In January, 2012, the Inspector General of the Department of Health and Human Services (“DHHS”) issued a 42-page report titled Hospital Incident Reporting Systems Do Not Capture Most Patient Harm, OEI-06—09-00091. As a corollary, incidents of medical malpractice may go underreported.
“Hospital staff did not report 86 percent of [adverse] events to incident reporting systems,” and surveyed hospital “administrators acknowledged that incident reporting systems provide incomplete information about how often [adverse] events occur,” were Findings of the report’s Executive Summary. Id. at ii (bolding in original). That means surveyed hospitals reported less than 1 of 7 incidents which potentially could result in a medical malpractice claim.
Another of the disturbing Findings by the DHHS Inspector General is that surveyed hospitals “made few changes to policy or practices as a result of reported [adverse] events.” Id. Consequently, the chances of future incidents of medical malpractice may be increased by such lack of proactive invention.

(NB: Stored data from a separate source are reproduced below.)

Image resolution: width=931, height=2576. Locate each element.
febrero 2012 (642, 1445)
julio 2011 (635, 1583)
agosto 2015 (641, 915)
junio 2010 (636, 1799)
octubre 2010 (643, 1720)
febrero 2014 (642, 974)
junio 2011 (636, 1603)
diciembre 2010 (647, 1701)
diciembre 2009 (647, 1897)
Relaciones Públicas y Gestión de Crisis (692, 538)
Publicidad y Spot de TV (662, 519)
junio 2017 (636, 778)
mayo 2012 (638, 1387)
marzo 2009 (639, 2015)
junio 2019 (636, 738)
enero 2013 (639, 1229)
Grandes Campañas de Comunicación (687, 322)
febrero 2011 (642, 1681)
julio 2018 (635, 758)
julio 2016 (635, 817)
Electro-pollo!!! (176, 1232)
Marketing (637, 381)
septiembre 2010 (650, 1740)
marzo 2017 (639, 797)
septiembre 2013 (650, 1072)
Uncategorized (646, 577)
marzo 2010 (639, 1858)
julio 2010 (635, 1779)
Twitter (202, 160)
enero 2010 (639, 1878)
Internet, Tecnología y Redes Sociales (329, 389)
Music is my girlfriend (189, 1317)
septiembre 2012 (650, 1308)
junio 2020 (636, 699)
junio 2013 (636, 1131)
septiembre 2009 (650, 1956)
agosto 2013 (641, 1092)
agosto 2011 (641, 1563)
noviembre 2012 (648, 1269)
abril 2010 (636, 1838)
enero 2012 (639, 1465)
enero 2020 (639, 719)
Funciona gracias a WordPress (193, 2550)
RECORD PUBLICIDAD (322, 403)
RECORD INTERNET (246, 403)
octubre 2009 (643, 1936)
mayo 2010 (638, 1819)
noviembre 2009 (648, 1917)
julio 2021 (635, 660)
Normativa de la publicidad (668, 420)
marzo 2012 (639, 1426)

Headlining the DHHS Inspector General’s study on January 6, 2012, The New York Times reported that adverse events not reported by surveyed hospitals comprised “some of the most serious problems, including some that caused patients to die”. This January 2012 report is the most recent in a “series of Office of Inspector General (OIG) reports about adverse and temporary harm events in hospitals,” including Adverse Events in Hospitals: National Incidence Among Medical Beneficiaries, OEI-06-09-00090 (November 2010) and Adverse Events in Hospitals: Methods for Identifying Events, OEI-06-08-00221 (March 2010). Id. at 1.